Les cryptos se sont échangées ces dernières semaines comme des actions technos. Avec les tensions en Ukraine et les hausses prochaines des taux d’intérêt de la Fed, les investisseurs s’en débarrassent pour d’autres valeurs refuges. Le bitcoin devrait alors traverser une période baissière étendue, un « crypto winter » comme on dit dans le milieu. Une sorte de période hivernale durant laquelle la technologie a cependant l’opportunité de s’améliorer et de trouver davantage d’applications, afin d’être encore plus largement adoptée.
Le bitcoin, les cryptomonnaies et la finance décentralisée ont parfois été considérés comme des valeurs-refuges en période de troubles sur les marchés, comme des actifs « décentralisés », précisément, des systèmes financiers. Mais depuis quelques mois, il s’est avéré que les cryptos étaient échangées comme les actions sur les marchés boursiers, en suivant l’actualité. Où se situe vraiment le bitcoin dans ces deux catégories de produit d’investissement? La question reste complexe et sujette à interprétation.
Actuellement, le bitcoin est plutôt considéré comme un produit d’investissement à forte croissance, plus risqué. De nombreux investisseurs le traitent comme des actions de la tech, qui ont connu un début d’année chamboulé. En temps incertains, les investisseurs vont plutôt chercher à se débarrasser de ces actions plus risquées et se tourner vers des valeurs réputées plus sûres.
Dans cette optique, deux éléments suscitent actuellement l’inquiétude des marchés : la possibilité de guerre en Ukraine et la possibilité de hausse des taux d’intérêt de la Fed de 0,5 point de pourcent, en mars. Tout comme pour les actions tech, le cours du Bitcoin devrait continuer à être influencé par les suites de ces éléments d’actualité.
Un sérieux indice est tombé ce vendredi soir: avec l’escalada vers un conflit entre l’Ukraine et la Russie, le bitcoin a chuté, là où l’or, valeur refuge par excellence, s’est renforcé.
« Devise apatride »
« Le bitcoin est considéré par certains comme une devise apatride, et il s’est effectivement bien comporté par le passé en cas de tensions géopolitiques.
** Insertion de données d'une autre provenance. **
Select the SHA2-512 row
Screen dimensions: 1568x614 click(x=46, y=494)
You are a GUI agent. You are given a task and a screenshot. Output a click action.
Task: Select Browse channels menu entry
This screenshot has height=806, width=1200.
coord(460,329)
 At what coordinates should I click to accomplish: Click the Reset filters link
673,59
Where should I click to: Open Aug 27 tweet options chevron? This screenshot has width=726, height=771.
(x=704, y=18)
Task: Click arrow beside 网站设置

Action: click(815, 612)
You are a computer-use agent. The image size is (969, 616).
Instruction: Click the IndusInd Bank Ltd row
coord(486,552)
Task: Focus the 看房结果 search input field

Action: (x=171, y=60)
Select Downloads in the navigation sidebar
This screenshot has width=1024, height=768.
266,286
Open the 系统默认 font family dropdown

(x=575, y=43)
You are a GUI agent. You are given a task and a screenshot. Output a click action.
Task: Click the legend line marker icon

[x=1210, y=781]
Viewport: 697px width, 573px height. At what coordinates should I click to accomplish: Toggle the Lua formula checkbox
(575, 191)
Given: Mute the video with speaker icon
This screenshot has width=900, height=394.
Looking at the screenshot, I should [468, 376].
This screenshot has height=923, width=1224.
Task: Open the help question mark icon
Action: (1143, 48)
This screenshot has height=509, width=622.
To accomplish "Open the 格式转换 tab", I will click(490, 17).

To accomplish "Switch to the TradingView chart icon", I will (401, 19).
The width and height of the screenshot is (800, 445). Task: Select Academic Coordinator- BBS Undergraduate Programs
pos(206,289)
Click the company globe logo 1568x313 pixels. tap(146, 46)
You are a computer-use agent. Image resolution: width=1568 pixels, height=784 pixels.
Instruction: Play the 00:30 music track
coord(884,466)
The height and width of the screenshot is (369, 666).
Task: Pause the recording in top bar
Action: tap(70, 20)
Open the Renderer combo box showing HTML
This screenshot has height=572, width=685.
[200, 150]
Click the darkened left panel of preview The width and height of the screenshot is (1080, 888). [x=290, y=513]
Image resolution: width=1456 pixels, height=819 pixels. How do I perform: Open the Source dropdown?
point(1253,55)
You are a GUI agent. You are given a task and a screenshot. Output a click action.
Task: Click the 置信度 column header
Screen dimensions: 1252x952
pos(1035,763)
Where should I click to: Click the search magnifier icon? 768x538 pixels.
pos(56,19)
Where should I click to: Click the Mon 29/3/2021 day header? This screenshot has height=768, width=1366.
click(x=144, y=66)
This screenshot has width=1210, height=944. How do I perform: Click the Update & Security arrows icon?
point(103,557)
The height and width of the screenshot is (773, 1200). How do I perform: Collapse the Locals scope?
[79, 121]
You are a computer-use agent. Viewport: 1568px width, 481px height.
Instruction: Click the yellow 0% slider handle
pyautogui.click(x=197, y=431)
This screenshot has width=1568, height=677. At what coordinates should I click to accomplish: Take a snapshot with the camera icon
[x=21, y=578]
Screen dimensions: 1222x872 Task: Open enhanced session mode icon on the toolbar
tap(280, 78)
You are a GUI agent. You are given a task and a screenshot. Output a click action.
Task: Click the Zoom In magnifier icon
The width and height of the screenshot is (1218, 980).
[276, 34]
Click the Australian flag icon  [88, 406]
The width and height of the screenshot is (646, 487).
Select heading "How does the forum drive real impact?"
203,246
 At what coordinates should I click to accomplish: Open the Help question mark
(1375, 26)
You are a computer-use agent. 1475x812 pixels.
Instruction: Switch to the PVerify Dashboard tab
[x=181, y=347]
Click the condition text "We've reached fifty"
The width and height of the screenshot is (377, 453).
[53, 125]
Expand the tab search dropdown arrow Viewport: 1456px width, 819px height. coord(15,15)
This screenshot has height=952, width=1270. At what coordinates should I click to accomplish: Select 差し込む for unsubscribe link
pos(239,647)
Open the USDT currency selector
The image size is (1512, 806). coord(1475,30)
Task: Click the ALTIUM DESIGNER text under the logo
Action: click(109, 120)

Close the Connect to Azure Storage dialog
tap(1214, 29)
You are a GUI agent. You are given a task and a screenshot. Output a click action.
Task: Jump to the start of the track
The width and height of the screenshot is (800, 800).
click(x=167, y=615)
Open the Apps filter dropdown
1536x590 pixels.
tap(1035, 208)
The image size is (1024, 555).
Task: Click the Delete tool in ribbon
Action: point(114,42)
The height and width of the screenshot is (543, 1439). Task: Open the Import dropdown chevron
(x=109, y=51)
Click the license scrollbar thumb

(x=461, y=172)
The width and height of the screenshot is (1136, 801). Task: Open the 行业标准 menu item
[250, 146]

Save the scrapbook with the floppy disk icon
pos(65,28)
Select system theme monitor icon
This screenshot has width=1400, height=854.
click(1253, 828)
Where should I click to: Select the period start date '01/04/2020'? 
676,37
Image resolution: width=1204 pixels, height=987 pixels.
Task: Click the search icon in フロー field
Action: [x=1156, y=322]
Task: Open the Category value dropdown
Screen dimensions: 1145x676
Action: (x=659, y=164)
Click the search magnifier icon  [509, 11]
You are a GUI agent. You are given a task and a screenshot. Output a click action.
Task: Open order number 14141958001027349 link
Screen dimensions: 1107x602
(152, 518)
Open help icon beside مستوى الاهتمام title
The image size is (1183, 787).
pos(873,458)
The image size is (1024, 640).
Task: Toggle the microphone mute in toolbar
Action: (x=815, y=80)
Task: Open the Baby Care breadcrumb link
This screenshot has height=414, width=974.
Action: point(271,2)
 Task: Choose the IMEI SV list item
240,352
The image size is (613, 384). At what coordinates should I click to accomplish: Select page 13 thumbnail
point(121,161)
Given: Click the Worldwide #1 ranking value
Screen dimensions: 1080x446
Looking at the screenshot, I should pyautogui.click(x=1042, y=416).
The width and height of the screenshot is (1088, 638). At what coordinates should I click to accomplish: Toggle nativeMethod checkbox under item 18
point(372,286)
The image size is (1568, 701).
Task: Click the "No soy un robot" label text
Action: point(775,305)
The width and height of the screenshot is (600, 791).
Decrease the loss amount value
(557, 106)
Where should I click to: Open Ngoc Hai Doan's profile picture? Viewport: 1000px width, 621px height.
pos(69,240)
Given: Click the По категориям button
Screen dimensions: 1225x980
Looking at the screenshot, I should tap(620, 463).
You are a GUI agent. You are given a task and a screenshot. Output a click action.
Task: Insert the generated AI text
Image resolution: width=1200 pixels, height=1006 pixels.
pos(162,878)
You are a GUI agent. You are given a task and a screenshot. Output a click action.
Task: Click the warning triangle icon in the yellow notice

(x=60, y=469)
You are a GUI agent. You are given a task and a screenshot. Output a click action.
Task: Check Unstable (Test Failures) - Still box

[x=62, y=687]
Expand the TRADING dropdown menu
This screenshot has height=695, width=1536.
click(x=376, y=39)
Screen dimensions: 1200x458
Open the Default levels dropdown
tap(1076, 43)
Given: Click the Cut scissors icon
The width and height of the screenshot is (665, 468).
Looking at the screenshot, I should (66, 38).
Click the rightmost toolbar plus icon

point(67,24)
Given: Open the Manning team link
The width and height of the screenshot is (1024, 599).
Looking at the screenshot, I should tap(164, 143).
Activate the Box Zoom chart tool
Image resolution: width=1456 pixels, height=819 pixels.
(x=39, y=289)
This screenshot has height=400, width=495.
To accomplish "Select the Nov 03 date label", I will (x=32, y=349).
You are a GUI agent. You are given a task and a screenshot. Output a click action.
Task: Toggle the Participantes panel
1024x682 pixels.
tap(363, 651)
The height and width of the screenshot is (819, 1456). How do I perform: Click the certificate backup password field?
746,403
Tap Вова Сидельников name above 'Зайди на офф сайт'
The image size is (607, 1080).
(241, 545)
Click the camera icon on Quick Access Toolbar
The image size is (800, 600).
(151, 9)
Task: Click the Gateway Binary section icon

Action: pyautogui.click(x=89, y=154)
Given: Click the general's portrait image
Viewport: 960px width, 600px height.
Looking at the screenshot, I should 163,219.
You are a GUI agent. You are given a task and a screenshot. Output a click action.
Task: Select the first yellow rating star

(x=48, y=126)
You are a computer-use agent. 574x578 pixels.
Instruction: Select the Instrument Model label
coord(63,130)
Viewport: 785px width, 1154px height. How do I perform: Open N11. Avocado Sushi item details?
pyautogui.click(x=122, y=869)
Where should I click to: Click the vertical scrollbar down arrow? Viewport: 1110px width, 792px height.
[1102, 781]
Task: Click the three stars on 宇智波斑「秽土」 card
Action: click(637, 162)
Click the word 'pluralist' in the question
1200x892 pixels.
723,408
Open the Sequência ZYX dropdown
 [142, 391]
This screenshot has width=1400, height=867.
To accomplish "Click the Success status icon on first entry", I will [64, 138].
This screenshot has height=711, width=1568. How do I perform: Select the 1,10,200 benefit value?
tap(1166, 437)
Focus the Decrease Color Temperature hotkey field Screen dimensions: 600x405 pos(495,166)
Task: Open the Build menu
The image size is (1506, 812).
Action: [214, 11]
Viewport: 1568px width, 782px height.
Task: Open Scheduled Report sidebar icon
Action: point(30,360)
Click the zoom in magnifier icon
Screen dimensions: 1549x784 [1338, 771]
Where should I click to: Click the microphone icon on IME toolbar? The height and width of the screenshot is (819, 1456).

Nous pouvons donc nous attendre à une certaine demande en tant qu’actif refuge », explique Yuya Hasegawa, expert en marché des crypto pour la plateforme japonaise d’échange de cryptos Bitbank, à CNBC.
« Mais le changement de paradigme a rendu le bitcoin fragile à la volatilité des marchés boursiers américains, de sorte que les investisseurs en bitcoins pourraient ne pas être en mesure de se sentir à l’aise jusqu’à ce que la situation à la frontière entre la Russie et l’Ukraine commence à se stabiliser », continue-t-il.
Un long hiver
Même si depuis fin janvier le cours du bitcoin remonte, il est toujours de 10% en deçà de la valeur du début 2021, et 38% en dessous du pic atteint en novembre (près de 69.000 dollars). Avec le resserrement de vis de la part de la Fed, les actions tech, et par prolongement le bitcoin, devraient rester dans un marché baissier, un « hiver » (terme qui s’applique à un période de baisse prolongée) de quelques mois encore.
« Si nous sommes dans un marché baissier, nous verrons encore huit ou neuf mois de mouvements baissiers, ce qui donnera l’occasion aux touristes de quitter le marché et aux véritables acteurs de continuer à développer cette technologie », analyse Chris King, CEO de Eaglebrook Advisors.
C’est qu’il ne s’agit pas de la première période baissières pour la crypto. En 2018, le bitcoin avait également connu un hiver, avec une baisse de 80% par rapport à son pic de l’époque. Mais les investisseurs aguerris n’ont pas forcément peur de ces longues périodes baissières. Depuis 2018 le marché a aussi beaucoup évolué, et continuera encore à évoluer.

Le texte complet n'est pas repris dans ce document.